Research plans for this project

Here, we propose to investigate the significance of using specific drugs (that were developed to treat other human diseases) and human toxin-specific antibodies in neutralising venom toxins during venom-induced muscle damage in mice. Similarly, we will establish the impact of regenerative medicine approaches (that are used to treat/control various muscle and bone diseases) in inducing muscle growth in venom damaged muscle. Based on these outcomes, we will then develop specific combinations of these molecules and determine their ability to simultaneously neutralise venom toxins and induce muscle growth following venom-induced damage in muscle. These data will form the basis for our future clinical studies to characterise the muscle damage in human snakebite victims.

Expected outcomes/impact

From this project, we aim to develop specific combinational treatment strategies to prevent and treat snakebite-induced muscle damage and subsequent disabilities. Moreover, we will establish detailed molecular and cellular mechanisms that underpin venom-induced muscle damage in animal models. The combinational treatment approaches developed here will form a strong basis for further pre-clinical and clinical studies. Overall, snakebite-induced muscle damage is a neglected aspect of a neglected tropical disease, and therefore, through this project, we will begin a new initiative to develop innovative treatments to prevent/treat this significant issue which causes numerous permanent disabilities among poor communities living in rural areas. By repurposing existing treatments for snakebite-induced muscle damage, we can hugely reduce the new drug discovery and development costs, and significant time. This will substantially reduce the treatment costs for end users who are poor rural populations living in developing countries.

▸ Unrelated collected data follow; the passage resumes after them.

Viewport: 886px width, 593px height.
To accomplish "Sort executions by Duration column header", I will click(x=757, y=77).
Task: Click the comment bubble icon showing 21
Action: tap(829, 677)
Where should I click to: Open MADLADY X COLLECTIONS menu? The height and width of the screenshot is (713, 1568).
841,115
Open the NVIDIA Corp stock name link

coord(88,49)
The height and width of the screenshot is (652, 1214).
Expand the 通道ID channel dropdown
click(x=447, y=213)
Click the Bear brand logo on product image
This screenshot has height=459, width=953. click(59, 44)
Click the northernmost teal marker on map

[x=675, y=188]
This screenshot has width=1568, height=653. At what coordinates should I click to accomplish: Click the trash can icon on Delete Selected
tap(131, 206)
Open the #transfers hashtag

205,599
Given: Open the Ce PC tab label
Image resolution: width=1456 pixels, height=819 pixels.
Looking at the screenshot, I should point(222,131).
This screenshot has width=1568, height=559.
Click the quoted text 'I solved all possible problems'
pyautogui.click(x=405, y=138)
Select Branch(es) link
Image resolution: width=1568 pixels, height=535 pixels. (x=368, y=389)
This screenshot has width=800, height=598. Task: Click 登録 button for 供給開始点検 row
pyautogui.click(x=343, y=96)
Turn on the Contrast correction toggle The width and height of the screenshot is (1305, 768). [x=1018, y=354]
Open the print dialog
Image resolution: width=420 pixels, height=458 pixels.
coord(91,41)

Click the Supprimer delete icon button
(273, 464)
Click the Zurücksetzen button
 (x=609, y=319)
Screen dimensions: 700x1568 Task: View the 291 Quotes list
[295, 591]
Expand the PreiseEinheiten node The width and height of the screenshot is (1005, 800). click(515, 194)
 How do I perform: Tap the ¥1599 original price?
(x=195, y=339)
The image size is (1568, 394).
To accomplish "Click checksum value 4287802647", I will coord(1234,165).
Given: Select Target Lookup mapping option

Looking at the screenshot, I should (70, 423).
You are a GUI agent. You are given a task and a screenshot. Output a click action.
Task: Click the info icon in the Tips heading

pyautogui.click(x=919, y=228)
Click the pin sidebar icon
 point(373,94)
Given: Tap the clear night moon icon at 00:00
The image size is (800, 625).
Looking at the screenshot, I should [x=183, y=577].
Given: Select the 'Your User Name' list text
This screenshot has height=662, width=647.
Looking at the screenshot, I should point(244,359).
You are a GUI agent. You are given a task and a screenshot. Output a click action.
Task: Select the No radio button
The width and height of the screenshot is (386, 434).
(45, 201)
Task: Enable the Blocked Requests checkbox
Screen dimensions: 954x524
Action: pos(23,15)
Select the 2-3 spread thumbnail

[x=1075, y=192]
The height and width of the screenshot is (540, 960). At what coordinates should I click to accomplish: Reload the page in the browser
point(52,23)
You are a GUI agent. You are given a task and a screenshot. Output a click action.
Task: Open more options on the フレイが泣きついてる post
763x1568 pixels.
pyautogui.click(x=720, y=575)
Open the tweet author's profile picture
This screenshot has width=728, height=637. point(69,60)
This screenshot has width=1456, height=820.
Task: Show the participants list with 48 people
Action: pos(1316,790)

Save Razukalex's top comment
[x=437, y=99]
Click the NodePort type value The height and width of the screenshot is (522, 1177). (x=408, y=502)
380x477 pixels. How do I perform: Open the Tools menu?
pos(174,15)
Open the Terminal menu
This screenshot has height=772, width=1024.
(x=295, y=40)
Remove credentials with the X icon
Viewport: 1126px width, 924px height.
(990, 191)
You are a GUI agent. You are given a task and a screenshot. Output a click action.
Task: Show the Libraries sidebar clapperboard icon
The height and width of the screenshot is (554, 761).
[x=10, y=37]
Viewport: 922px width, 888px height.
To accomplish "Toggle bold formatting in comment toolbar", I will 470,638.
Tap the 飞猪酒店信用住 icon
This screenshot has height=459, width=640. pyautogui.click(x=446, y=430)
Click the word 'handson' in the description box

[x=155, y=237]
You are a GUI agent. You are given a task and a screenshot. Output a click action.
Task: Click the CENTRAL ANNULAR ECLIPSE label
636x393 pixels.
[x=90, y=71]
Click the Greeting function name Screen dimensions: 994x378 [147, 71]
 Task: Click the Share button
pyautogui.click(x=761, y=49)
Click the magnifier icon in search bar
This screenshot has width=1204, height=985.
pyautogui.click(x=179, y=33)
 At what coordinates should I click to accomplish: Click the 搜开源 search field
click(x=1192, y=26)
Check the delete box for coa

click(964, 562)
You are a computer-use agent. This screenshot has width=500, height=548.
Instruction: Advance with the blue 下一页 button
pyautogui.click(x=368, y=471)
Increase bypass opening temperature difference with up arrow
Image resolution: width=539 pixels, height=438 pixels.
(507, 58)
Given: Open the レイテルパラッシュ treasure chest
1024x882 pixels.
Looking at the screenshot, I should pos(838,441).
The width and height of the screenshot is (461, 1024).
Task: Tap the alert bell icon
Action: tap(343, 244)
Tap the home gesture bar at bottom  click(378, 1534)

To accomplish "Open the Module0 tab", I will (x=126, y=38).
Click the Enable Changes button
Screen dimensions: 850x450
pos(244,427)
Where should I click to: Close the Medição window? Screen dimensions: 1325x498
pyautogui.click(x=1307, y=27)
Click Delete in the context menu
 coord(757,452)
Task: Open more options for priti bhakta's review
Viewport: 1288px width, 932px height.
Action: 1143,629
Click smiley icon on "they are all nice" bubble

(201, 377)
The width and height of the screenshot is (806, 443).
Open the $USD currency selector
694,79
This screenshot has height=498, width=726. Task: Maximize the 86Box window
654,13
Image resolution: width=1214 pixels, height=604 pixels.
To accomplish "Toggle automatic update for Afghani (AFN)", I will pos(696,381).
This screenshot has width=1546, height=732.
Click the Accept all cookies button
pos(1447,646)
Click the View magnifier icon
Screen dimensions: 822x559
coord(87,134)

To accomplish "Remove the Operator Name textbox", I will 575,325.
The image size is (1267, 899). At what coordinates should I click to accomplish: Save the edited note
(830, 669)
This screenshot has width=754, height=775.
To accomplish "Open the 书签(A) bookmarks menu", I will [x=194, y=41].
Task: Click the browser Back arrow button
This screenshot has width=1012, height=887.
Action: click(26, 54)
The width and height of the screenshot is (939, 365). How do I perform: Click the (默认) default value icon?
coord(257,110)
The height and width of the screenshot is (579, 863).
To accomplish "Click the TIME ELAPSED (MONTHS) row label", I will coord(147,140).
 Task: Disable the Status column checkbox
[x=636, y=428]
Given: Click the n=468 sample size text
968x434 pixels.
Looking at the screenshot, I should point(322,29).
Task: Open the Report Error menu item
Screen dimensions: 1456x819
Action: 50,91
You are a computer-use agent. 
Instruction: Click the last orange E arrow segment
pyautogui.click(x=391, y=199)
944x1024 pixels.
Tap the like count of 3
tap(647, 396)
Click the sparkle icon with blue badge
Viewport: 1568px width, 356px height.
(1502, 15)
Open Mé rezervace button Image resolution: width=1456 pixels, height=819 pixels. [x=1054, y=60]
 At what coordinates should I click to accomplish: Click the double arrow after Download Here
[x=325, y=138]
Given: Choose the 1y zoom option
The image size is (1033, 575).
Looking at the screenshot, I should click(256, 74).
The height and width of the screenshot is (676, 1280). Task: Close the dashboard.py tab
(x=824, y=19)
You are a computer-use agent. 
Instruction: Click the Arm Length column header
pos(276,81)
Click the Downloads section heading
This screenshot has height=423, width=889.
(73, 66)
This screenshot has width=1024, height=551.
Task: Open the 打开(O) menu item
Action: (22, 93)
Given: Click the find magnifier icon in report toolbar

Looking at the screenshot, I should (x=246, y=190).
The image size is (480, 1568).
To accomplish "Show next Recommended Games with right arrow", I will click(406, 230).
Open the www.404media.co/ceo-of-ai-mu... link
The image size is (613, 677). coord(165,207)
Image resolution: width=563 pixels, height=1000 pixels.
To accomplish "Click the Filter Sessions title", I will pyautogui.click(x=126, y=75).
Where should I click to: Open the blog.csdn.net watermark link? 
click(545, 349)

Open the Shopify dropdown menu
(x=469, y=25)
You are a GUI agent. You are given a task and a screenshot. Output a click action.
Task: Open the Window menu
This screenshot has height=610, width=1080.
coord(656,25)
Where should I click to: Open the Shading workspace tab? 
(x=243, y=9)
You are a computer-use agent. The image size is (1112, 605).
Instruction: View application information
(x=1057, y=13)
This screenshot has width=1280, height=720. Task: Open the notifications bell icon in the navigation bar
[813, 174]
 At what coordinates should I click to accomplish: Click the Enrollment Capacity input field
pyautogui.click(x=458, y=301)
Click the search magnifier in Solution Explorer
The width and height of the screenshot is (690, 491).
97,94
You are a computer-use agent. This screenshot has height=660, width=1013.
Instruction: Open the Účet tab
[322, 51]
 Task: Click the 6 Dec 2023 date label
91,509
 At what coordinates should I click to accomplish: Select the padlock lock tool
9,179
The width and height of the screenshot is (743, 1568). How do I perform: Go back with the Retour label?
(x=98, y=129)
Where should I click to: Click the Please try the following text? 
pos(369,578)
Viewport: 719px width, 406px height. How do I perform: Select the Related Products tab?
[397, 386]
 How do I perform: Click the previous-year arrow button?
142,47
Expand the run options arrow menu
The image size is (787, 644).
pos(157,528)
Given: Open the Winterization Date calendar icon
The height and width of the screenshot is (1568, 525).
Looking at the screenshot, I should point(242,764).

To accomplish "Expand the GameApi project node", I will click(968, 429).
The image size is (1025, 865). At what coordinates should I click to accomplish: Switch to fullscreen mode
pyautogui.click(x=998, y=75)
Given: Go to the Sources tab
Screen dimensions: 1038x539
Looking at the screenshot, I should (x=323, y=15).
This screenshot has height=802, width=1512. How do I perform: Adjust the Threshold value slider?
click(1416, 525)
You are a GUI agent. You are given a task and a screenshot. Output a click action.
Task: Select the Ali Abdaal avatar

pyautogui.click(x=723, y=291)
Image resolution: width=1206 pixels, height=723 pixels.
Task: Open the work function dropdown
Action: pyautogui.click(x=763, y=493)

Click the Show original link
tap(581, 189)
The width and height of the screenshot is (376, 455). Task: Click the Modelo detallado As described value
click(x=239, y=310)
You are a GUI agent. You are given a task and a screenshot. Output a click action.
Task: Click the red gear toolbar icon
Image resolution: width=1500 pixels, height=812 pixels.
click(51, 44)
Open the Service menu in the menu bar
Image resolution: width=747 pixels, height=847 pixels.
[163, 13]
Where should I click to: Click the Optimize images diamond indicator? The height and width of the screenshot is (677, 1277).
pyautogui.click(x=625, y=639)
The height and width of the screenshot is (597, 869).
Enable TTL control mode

Snakebite-induced muscle damage is primarily caused by venom metalloproteases and cytotoxic phospholipase A2s (commonly from viper venoms). The currently used antivenoms are ineffective in treating/preventing this condition due to larger IgG molecules and blocked/damaged capillaries along with fibrosis in affected muscle. Hence, surgical procedures are used to perform fasciotomy and debridement, and in severe cases, amputation to remove the affected limb. We developed a unique venom-induced muscle damage (VIMD) model in mice and characterised the severity of damage and established the key underlying molecular mechanisms behind this condition. We determined that the persistent actions of venom toxins continue to damage distinct muscle components and prevent muscle regeneration. We hypothesise that it is possible to induce muscle regeneration during VIMD as all the regeneration phases are active. Hence, we propose to develop combinational therapeutic strategies using regenerative medicine and next generation antivenoms to prevent/treat VIMD. We will determine the impact of orally bioavailable drugs such as marimastat and varespladib along with toxin-specific human single chain/domain monoclonal antibodies to neutralise the actions of venom metalloproteases and phospholipase A2 during VIMD using Russell's viper venom and isolated toxins such as a metalloprotease and phospholipase A2. Similarly, regenerative medicine using secretome of adipose-derived mesenchymal stem cells and releasate from human activated platelets will be used to determine their regenerative capability following VIMD. Based on these results, specific combinational therapeutic approaches will be developed and investigated in VIMD under diverse settings. Overall, this study, for the first time, will develop robust combinational treatment strategies that can be further analysed in pre-clinical and clinical studies to treat/prevent snakebite-induced muscle damage and subsequent permanent disabilities.